Table 1: Loch Sunart mussel population species composition using KASP assays to determine the percentage of M. edulis/ M. galloprovincialis/ M. trossulus introgression.

Shells were analysed for thickness, aragonite and calcite layers (596 samples), hardness, and fracture toughness (467 samples). Further, these phenotypes were compared against the six species complexes identified above to determine if there were genetic properties causing shell thickness, hardness or fracture toughness. 

To understand the environmental factors associated with shell breakage, the team also sought to test mussel populations at a second site, Loch Eil, to establish whether site-specific parameters such as salinity or hydrodynamics play a role in shell breakage.

RESULTS

The genotyping analysis demonstrated that while useful for identifying pure M. edulis, M. galloprovincialis and M. trossulus in the population, the ME15/16 analysis struggled to correctly identify introgressions where the ratio of the introgression was less than 0.3. For this reason, KASP may have a better ability to distinguish between the species of the complex and their hybrids.

The team’s findings revealed that only shell thickness and hardness correlated with breakage. Broken shells were significantly thinner (GLM P<0.001, F=10.46, DF=1, N=592) and had lower hardness (GLM P<0.001, F=24.30, DF=1, N=467) than unbroken shells. Fracture toughness showed no significant correlation with shell breakage (GLM P=0.184, F=1.77, DF=1, N=467).

No correlation was found between species genotype and shell characteristics – such as thickness, hardness, or fracture toughness – that could explain the breakages. This suggests that species composition has no effect on any of the shell phenotypes relating to shell strength and therefore cannot be used for selective breeding to combat shell breakages. 

More broken shells were collected after processing (145 broken, 150 unbroken) than after harvesting (71 broken, 217 unbroken). This difference might be due to site-specific selection bias. However, no significant relationship was found between shell breakage and shell thickness when evaluating harvesting or processing data.

Due to sampling challenges within the project’s timeframe, the analysis of shellfish at the second site, Loch Eil, was not completed. Therefore the team could not investigate potential environmental factors of shell breakage. Thus, the authors’ original anticipated outcomes – improved site selection and commercial processes – were not achieved.

IMPACT

While recognising that all objectives were not achieved, the project has led to an understanding of the key shell phenotypes that correlate with shell breakages. Shell thickness and hardness has been found to significantly correlate with shell breakages, with thinner and less hard shells resulting in breakages.

Furthermore, the project has resulted in additional collaboration between academic and industry partners, including a PhD research project to complete the exploration into environmental causes of mussel shell breakages. Understanding the interaction between genotype and environment may lead to developed genomic resources, such as selective breeding, as tools for stock selection.

While species composition cannot be used for selective breeding to combat shell breakages, other potential genetic markers or methodologies might support selective breeding, leaving this avenue underdeveloped.
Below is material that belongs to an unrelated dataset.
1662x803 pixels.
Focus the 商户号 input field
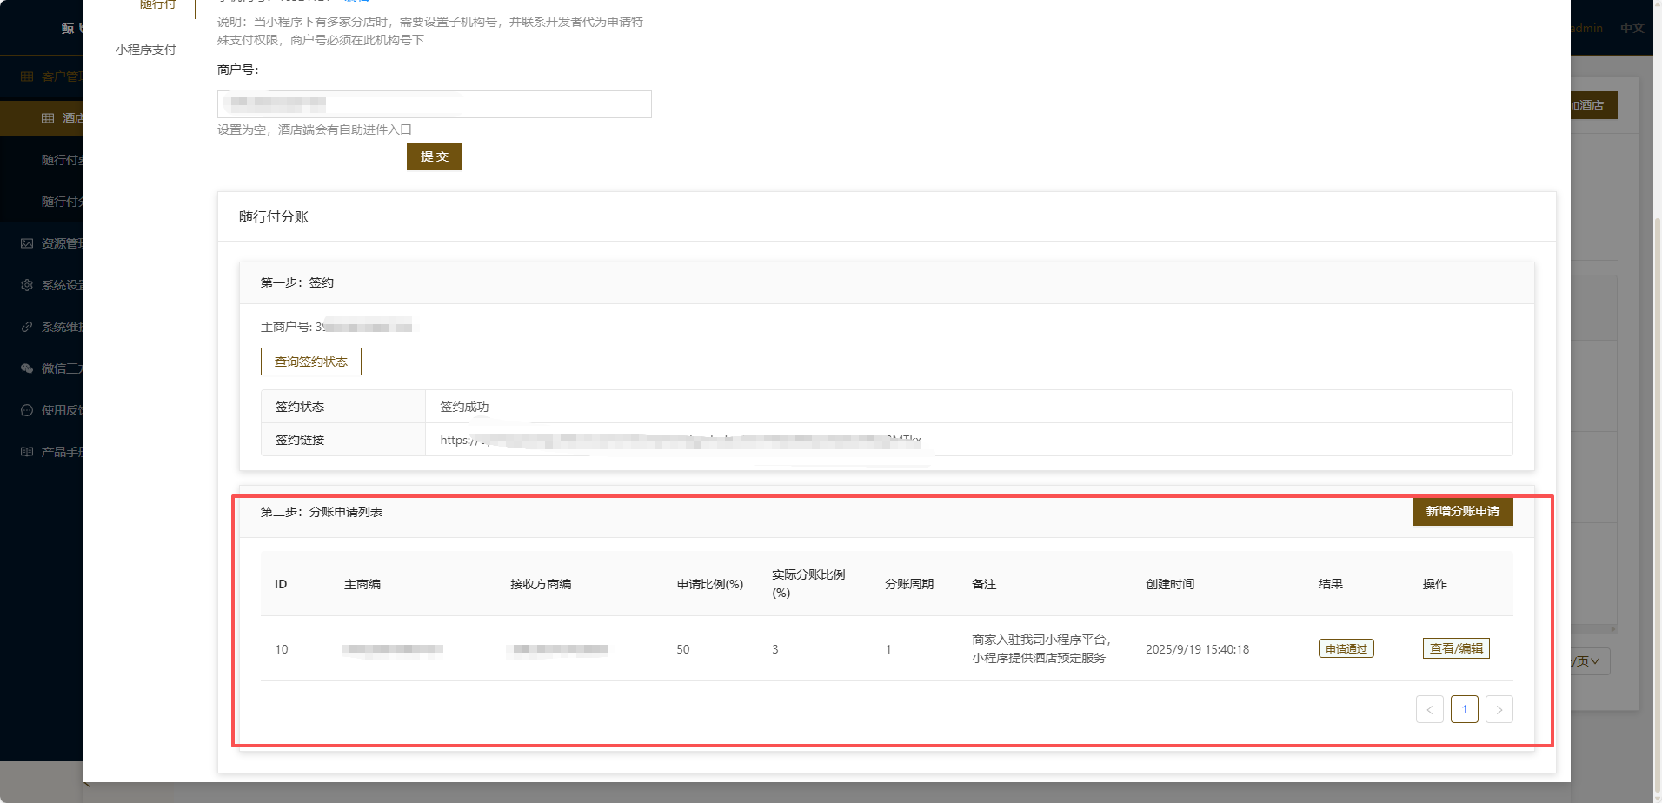(x=434, y=104)
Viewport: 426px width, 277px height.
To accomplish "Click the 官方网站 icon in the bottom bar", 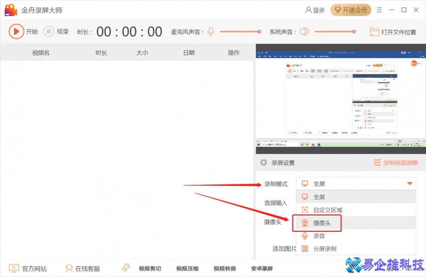I will 14,268.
Even though hybridisation with M. trossulus has been previously identified as a commercially damaging issue, this study’s findings do not demonstrate its direct impact on shell breakage.
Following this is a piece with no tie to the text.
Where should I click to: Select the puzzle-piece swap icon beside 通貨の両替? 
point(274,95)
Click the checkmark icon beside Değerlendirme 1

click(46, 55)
The genotyping work in the early stages of the project has led to improved insight into the identification of mussel species and hybrids within farmed stock – and potentially wild stocks – which could support long-term insight into shellfish health. Future research building on this project’s conclusions could provide a more holistic understanding of the factors contributing to mussel shell breakage and practical solutions for mitigating this issue in the Scottish shellfish industry.